De resto, aparentemente, o cinema continua marginal. Que o diga Luiz Rosemberg...
6.26
de março. Depois de passar o dia com uma dieta básica consistindo
de A Margem, A Herança, ZéZero e Aopção
(para saber mais sobre os filmes, referir-se ao texto com o nosso "Manual
de busca"), chega o grande momento. Sério, algumas mostras
de cinema viveriam por um minuto tão belo quanto o de Ozualdo Candeias
caminhando para o palco sob efusiva salva de palmas. Há algo de
incomensuravelmente belo em ver aquele animal cinematográfico,
tão maltratado em geral pela nossa memória, sendo aclamado
por uma platéia jovem, seguramente tendo contato com seu imaginário
pela primeira vez. Eugênio Puppo ainda vai organizar uma mostra
com o trabalho dele em SP este ano, que ela chegue ao Rio em 2002!
7. Do
debate?
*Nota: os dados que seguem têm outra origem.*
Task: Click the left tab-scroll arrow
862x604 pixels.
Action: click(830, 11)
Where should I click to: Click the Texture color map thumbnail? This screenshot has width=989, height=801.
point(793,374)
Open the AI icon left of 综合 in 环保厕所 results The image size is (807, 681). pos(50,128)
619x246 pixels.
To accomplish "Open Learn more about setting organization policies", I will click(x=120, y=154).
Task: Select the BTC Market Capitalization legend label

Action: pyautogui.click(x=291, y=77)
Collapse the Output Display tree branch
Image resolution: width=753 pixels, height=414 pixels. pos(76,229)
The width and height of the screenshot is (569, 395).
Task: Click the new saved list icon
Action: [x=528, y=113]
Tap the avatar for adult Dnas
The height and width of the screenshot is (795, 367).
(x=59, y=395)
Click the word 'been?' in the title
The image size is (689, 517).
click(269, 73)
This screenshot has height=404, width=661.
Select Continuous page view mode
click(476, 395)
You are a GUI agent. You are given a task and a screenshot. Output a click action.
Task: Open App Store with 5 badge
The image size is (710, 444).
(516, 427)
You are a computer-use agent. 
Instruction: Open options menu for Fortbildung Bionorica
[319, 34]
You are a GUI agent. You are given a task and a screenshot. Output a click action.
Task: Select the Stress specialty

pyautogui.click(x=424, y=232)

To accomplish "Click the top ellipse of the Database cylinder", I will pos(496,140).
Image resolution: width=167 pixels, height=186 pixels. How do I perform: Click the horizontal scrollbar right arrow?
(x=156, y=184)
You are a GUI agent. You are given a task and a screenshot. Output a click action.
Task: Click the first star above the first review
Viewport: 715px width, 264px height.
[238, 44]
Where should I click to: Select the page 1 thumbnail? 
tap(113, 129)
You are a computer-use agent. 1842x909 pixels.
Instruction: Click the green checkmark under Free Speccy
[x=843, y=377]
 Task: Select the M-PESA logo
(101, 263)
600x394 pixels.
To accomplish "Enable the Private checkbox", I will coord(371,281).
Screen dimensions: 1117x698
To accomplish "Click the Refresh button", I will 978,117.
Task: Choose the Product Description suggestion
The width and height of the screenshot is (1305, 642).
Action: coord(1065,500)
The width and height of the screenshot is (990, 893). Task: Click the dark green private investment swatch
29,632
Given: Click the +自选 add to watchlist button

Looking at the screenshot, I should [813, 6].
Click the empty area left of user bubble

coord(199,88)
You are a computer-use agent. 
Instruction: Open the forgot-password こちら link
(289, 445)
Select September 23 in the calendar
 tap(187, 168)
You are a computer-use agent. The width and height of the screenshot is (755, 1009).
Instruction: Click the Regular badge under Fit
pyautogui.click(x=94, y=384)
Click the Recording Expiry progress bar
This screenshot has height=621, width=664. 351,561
Três momentos bastavam: 1) De quando Carlos Alberto de Mattos
(no papel de mediador) perguntou de que forma aquela quase reforma agrária
do final de A Herança entrava no Hamlet (o filme
é uma "brasileirização" da peça).
Candeias: "Eu dei uma força pro Shakespeare." 2) De quando
perguntado pelo mesmo Carlinhos o porquê de, apesar das poucas palavras
sempre nos seus filmes, no final de ZéZero ser importante
o personagem dizer o "Enfia no cú!" Candeias: "Porque
não havia nada melhor para ele dizer do que isso. Ele só
podia falar isso." 3) De quando aplicada aluna caloura da UFF perguntou
sobre o seu sofisticado uso do som, se era baseado na teoria de Eisenstein,
e o porquê da música diegética. Candeias: "Eu
nunca gostei do som, não me importo com ele. Por isso, sempre fiz
no final, do jeito que dava." Lição de casa, meninos:
teoria é bom pra quem quer. Mas Candeias não teoriza, filma.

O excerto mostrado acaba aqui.